(EXTRACT):
○ ○ ○ ○

This blog is an attempt to share my preparation strategy for Civil services examination. First of all, a brief background: I am a graduate in Electronics and Electrical Engineering from IIT Guwahati. I graduated in 2013. Afterwards I worked for about 16 months in an oilfield MNC (Schlumberger). I resigned from the same in July 2015 and came back home to prepare full time for the civil services examination.
CSE 2016 was my first attempt and I chose Physics as the optional for I had confidence on no other subject and the very reason that I would get to study it again pushed me to come forth to appear in this exam.
In rest of the posts, I would try to sum up the various sources I studied from and lastly to share the owed credit for it all.
~ Prateek Jain (AIR 82 CSE 2016)
Following are my interview details and transcript.
Chairman: Mr. Chattar Singh
Date: 07 April 2017 , Forenoon session
Education: B.Tech EEE, IIT Guwahati (2009-2013)
Work experience: Schlumberger
Hobby: Reading books, watching movies, writing poetry
Prateek Jain Interview Transcript
Overall the interview was very cordial and comforting. For none of time I felt that they were trying to corner me. Instead after a while it had become quite conversational (as one member talked in Assamese and I replied too). Though it ended quite abruptly as generally in mocks Chairman used to ask the concluding questions and thus, I was expecting similar case in my interview too. But it was a worthy experience in total.
I had no pure background in Physics except the fundamental concepts of senior secondary and few basic courses attended while during engineering. Yet, if there is one subject which I love the most and could study just for the sake of it, then it was Physics only; thus, I chose Physics over any other optional. NOT because it was scoring, or had less syllabus or was easy or whatever. For as every one says that each optional is equally difficult and easy; thus, what matters is personal inclination for a subject and nothing else.

○ ○ ○ ○

[Rows showing where targets appear]

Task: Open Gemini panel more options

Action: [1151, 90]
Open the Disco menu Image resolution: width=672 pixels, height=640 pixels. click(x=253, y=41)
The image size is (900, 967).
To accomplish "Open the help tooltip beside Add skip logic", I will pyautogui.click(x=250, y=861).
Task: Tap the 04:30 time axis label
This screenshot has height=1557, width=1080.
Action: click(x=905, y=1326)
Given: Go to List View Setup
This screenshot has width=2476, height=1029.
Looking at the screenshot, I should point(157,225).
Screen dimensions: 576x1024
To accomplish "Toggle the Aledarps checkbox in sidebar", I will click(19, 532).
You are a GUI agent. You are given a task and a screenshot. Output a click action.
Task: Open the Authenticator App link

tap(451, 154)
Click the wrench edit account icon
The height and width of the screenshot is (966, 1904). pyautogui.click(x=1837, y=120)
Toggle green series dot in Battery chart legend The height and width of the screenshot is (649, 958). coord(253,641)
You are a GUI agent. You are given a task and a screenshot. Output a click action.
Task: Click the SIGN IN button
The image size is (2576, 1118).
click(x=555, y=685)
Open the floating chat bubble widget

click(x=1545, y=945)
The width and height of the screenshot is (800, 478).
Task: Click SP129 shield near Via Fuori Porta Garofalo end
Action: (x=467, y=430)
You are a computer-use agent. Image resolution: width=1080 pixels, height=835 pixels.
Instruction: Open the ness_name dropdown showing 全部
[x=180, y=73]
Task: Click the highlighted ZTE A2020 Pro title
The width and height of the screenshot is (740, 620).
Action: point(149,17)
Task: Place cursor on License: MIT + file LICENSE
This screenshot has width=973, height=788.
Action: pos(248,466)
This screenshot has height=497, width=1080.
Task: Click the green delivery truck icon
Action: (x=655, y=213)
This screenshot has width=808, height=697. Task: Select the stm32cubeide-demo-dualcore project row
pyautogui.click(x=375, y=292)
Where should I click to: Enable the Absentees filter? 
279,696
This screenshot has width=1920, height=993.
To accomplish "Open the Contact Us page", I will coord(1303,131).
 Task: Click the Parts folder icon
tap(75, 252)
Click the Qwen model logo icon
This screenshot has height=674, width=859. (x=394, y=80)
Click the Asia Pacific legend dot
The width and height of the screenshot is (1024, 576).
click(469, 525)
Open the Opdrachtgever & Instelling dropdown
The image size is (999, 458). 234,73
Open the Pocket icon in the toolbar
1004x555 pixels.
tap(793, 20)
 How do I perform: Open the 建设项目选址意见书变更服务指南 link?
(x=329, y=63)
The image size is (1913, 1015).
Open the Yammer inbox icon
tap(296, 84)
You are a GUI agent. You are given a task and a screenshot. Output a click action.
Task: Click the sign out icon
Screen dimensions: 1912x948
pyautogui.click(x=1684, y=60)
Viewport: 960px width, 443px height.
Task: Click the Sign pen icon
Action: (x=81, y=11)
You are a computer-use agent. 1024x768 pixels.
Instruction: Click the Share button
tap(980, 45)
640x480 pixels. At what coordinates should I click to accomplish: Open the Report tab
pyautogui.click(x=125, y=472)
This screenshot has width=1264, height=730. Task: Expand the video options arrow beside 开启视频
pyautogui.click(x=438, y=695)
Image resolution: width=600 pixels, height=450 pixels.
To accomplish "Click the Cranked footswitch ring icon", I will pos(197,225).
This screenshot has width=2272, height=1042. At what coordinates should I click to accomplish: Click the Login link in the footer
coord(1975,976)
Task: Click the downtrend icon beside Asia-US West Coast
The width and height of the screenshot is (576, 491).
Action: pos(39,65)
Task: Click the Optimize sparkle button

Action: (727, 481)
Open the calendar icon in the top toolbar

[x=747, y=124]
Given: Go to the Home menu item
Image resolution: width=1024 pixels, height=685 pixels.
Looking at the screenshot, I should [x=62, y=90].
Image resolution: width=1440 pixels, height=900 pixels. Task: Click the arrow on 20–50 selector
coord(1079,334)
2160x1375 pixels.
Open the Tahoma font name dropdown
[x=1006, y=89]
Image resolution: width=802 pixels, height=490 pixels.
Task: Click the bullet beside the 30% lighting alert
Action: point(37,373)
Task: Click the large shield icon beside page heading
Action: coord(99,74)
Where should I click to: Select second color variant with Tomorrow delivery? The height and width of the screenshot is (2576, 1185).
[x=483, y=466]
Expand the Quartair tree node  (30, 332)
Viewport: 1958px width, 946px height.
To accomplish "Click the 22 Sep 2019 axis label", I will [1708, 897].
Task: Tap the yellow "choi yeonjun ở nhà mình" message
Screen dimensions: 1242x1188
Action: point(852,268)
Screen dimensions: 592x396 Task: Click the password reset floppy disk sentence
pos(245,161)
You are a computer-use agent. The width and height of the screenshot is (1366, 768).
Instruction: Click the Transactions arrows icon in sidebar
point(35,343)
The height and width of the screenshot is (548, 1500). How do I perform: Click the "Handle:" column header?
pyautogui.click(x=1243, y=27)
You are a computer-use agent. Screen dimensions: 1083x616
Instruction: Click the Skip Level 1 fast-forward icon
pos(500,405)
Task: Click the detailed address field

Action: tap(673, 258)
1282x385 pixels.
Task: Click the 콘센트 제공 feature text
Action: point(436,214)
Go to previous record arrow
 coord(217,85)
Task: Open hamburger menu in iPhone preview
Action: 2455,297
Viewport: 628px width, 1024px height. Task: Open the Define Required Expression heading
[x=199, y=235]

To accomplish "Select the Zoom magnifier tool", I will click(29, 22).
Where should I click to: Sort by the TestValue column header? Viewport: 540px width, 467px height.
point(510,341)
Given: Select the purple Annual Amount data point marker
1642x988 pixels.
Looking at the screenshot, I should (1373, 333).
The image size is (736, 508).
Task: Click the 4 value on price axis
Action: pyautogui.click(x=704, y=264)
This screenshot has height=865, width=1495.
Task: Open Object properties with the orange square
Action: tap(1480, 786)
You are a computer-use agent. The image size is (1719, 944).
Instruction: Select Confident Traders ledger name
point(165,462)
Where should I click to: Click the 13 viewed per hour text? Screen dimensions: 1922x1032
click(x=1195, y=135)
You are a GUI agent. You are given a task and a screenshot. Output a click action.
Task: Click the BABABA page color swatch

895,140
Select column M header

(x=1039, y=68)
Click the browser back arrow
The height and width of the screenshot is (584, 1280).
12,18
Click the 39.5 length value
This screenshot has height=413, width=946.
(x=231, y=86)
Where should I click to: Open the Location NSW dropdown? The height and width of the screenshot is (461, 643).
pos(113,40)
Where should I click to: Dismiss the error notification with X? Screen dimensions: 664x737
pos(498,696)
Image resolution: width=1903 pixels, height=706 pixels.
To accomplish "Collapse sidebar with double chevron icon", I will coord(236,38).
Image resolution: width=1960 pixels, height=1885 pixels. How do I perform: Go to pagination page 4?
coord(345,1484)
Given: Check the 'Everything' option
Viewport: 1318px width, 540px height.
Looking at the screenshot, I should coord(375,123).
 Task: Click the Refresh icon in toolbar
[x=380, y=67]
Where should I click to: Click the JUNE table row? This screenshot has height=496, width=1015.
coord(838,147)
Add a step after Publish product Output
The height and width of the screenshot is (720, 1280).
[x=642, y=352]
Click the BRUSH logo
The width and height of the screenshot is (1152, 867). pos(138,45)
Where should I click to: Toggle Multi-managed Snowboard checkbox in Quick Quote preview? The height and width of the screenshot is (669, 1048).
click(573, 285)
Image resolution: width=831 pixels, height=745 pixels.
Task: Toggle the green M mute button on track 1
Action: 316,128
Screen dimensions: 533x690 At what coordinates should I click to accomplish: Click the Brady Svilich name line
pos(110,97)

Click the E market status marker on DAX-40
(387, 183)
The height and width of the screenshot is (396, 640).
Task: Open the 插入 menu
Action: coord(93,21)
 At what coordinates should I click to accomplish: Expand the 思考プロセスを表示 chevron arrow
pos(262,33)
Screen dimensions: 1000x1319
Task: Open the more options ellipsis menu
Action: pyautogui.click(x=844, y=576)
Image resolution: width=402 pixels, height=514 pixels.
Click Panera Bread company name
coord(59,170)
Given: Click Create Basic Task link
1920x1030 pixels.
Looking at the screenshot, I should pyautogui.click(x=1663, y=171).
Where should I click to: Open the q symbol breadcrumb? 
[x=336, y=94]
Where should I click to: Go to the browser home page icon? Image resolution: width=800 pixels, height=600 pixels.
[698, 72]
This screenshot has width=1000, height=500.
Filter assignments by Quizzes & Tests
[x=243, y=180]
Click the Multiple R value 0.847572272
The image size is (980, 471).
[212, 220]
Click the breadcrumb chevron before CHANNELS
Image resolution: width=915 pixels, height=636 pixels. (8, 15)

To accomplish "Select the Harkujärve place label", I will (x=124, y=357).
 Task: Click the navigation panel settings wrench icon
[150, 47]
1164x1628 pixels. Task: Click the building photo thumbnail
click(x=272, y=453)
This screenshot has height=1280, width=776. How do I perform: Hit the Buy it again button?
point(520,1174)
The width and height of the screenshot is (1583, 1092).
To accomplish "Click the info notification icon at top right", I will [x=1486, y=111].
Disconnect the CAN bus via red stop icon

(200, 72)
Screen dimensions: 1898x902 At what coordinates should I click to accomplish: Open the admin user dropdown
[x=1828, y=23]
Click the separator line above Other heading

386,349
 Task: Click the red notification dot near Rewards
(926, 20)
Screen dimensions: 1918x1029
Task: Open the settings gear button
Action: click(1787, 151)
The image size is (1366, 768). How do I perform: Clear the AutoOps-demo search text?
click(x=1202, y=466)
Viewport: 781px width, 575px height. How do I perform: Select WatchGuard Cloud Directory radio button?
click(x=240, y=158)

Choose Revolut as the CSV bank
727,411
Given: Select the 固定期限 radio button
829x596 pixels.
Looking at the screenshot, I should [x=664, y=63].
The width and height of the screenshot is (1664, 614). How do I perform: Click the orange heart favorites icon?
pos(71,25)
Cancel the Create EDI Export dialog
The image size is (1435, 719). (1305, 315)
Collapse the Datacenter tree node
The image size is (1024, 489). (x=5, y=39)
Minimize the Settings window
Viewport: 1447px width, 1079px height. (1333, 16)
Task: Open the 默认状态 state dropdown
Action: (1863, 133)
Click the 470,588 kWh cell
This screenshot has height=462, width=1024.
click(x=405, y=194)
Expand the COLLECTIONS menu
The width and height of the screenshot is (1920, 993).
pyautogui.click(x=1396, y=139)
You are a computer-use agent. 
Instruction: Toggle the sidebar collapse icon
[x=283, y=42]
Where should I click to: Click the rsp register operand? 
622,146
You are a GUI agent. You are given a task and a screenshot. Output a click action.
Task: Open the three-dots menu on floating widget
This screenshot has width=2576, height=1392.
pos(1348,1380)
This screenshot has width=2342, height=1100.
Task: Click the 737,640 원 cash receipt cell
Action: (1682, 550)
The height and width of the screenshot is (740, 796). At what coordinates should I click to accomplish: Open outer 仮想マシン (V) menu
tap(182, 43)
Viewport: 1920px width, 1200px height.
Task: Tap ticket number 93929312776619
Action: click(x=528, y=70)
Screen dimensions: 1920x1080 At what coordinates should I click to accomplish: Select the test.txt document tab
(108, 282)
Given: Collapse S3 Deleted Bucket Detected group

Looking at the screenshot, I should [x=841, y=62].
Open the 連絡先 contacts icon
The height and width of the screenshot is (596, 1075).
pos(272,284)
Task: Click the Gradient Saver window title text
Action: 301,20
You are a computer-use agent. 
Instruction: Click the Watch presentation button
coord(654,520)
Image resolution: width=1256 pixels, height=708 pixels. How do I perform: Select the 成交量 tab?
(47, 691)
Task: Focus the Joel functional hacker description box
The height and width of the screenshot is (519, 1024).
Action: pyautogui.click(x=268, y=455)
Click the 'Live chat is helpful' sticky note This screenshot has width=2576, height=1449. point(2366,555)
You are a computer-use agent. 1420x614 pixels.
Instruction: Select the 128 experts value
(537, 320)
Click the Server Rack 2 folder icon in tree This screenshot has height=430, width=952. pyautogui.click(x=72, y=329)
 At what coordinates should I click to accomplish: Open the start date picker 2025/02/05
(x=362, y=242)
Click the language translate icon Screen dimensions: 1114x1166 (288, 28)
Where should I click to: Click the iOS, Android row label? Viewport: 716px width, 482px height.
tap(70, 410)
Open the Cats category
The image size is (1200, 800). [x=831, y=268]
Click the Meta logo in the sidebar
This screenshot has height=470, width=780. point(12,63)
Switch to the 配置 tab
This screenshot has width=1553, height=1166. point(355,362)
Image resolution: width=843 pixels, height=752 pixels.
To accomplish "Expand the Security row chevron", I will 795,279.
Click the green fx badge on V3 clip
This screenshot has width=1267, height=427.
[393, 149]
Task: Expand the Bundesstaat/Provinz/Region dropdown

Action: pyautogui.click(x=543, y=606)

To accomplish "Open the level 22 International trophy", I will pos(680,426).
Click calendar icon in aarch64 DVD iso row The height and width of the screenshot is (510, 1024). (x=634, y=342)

○ ○ ○ ○

(INSTRUCTIONS):
- A) Echo the passage of the civil services blog starting with "Work experience: Schlumberger" and going on through "experience in total.", word for word.
- B) Duplicate the lines of the records word for word, starting with the first line of the records and going on through the line with "Toggle green series".

(SOLUTION SET):
- A)
Work experience: Schlumberger
Hobby: Reading books, watching movies, writing poetry
Prateek Jain Interview Transcript
Overall the interview was very cordial and comforting. For none of time I felt that they were trying to corner me. Instead after a while it had become quite conversational (as one member talked in Assamese and I replied too). Though it ended quite abruptly as generally in mocks Chairman used to ask the concluding questions and thus, I was expecting similar case in my interview too. But it was a worthy experience in total.

- B)
Task: Open Gemini panel more options

Action: [1151, 90]
Open the Disco menu Image resolution: width=672 pixels, height=640 pixels. click(x=253, y=41)
The image size is (900, 967).
To accomplish "Open the help tooltip beside Add skip logic", I will pyautogui.click(x=250, y=861).
Task: Tap the 04:30 time axis label
This screenshot has height=1557, width=1080.
Action: click(x=905, y=1326)
Given: Go to List View Setup
This screenshot has width=2476, height=1029.
Looking at the screenshot, I should point(157,225).
Screen dimensions: 576x1024
To accomplish "Toggle the Aledarps checkbox in sidebar", I will click(19, 532).
You are a GUI agent. You are given a task and a screenshot. Output a click action.
Task: Open the Authenticator App link

tap(451, 154)
Click the wrench edit account icon
The height and width of the screenshot is (966, 1904). pyautogui.click(x=1837, y=120)
Toggle green series dot in Battery chart legend The height and width of the screenshot is (649, 958). coord(253,641)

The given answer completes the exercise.